Fragment consolidation

Each ingest call creates a new fragment. After many ingestions, fragment count grows and query overhead increases. ALSDatabase.consolidate() merges fragments to restore performance. ingest_many() calls consolidation automatically every consolidate_every tiles (default 50).

Domain bounds

The spatial domain (X and Y extents of the TileDB array) is chosen automatically from the CRS of the first ingested tile. For UTM Zone 30N (EPSG:25830) the domain spans approximately [100 000, 1 000 000] × [0, 10 000 000]. For unknown CRS a global ±10⁷ fallback is used. The domain only needs to contain all future ingested data; it is set at array creation time and cannot be changed.
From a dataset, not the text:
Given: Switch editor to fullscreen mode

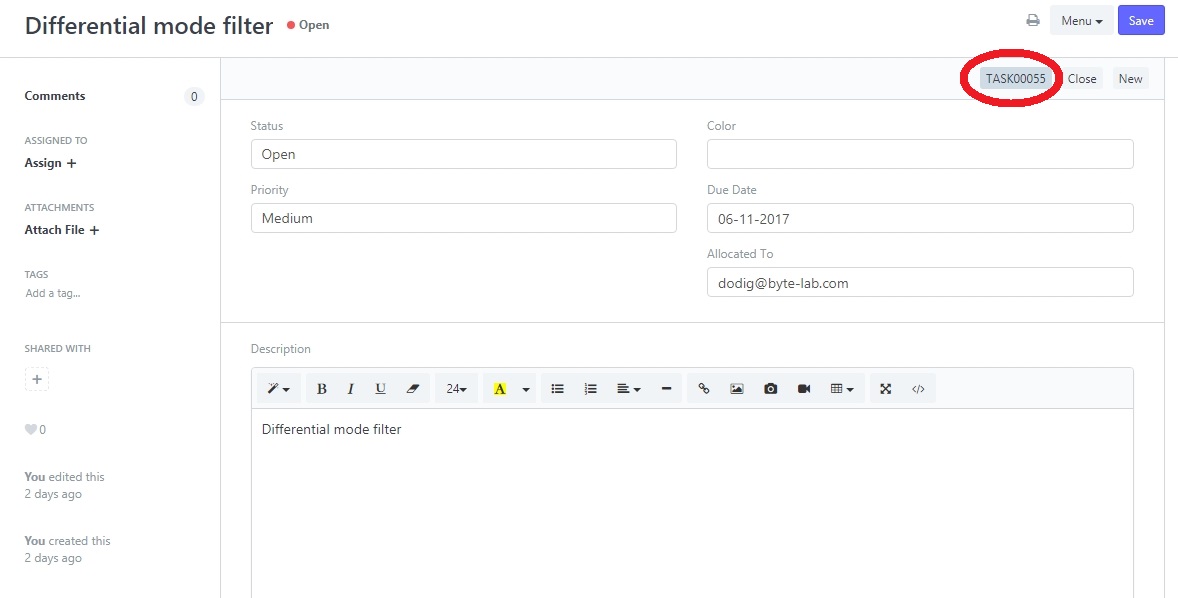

Layer 2: Zarr v3 store (gridded products)#

All processing outputs (CHM, DTM, DSM, gap fraction, LAI, structural metrics, biomass) are written to an ALSZarrStore (i.e., a Zarr v3 hierarchy on disk or S3):

forest.zarr/
├── 1m/
│   ├── chm     (T, ny, nx)  float32   ← Canopy Height Model
│   ├── dtm     (T, ny, nx)  float32   ← Digital Terrain Model
│   └── dsm     (T, ny, nx)  float32   ← Digital Surface Model
└── 10m/
    ├── gap     (T, ny, nx)  float32   ← gap fraction
    ├── lai     (T, ny, nx)  float32   ← effective LAI
    ├── biomass (T, ny, nx)  float32   ← aboveground biomass (Mg/ha)
    ├── h50     (T, ny, nx)  float32   ← height percentile 50
    ├── h75     (T, ny, nx)  float32   ← height percentile 75
    ├── h95     (T, ny, nx)  float32   ← height percentile 95
    ├── hmean   (T, ny, nx)  float32   ← mean vegetation height
    ├── cc      (T, ny, nx)  float32   ← canopy cover fraction
    └── density (T, ny, nx)  float32   ← point density (pts/m²)
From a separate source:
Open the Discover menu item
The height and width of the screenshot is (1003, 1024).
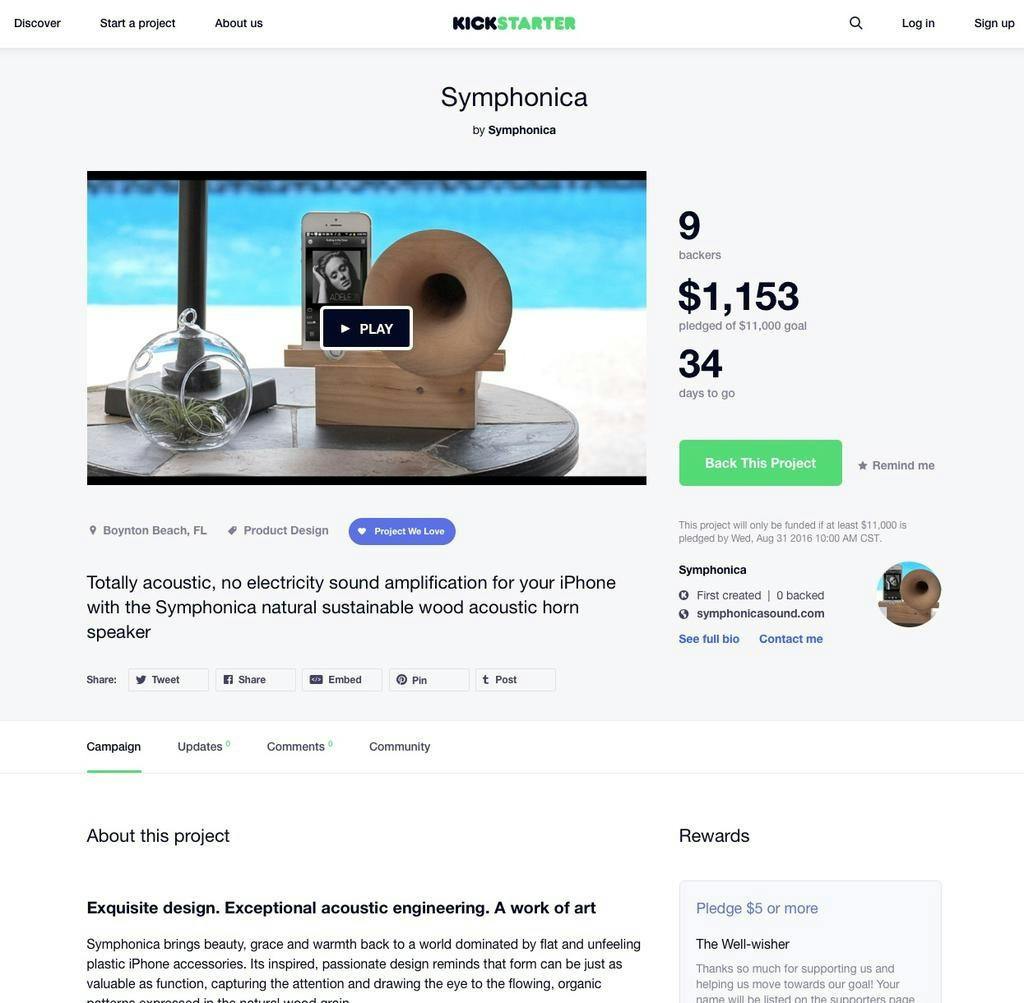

The T (time) axis stores survey years as integers (e.g. 2019, 2021, 2023). Each variable has an associated x and y coordinate array. Opening the store with to_dataset(resolution=1.0) returns an xarray.Dataset with CRS attached via rioxarray.

Tiling strategy#

For areas larger than a single tile, processing is split into 500 m sub-tiles (configurable via tile_size). Each sub-tile has two bounding boxes:

query_bbox

Inflated by tile_buffer (default 50 m) on all sides. Used for the TileDB query and for HAG computation via filters.hag_delaunay. The larger neighbourhood ensures the Delaunay TIN is well-constrained near tile edges.

crop_bbox

The original, non-overlapping tile extent. Only pixels inside this bbox are written to the Zarr store. This prevents double-writing at tile boundaries.

Note

The 50 m buffer is important for CHM accuracy near tile edges. Without it, the ground TIN is under-constrained at the boundary and HAG values for vegetation near the edge can be wrong. DTM and DSM do not require a buffer because they do not depend on the HAG computation.

The combination of buffered query + non-overlapping write is the key design decision that allows correct, parallel, direct-to-Zarr tiled processing.